(Data provided)

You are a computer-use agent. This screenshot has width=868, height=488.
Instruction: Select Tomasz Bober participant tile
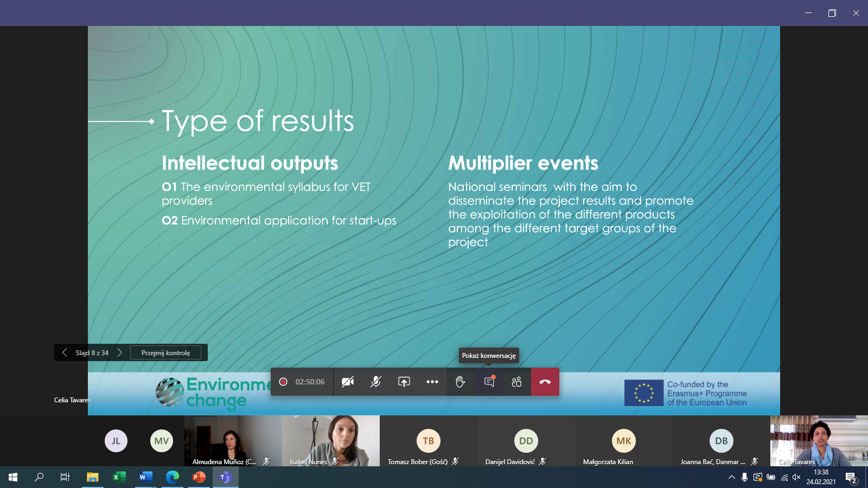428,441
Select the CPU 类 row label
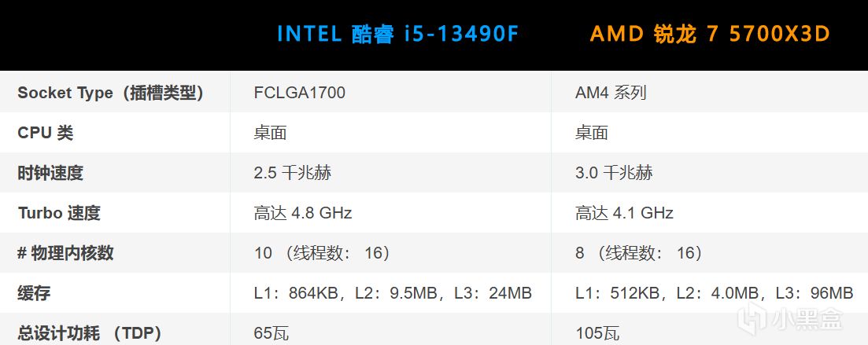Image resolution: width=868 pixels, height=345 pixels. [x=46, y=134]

(End Data provided)

• Task:
An exact retyping of the entries, without images, is the required answer.

• Task response:
You are a computer-use agent. This screenshot has width=868, height=488.
Instruction: Select Tomasz Bober participant tile
428,441
Select the CPU 类 row label
Image resolution: width=868 pixels, height=345 pixels. [x=46, y=134]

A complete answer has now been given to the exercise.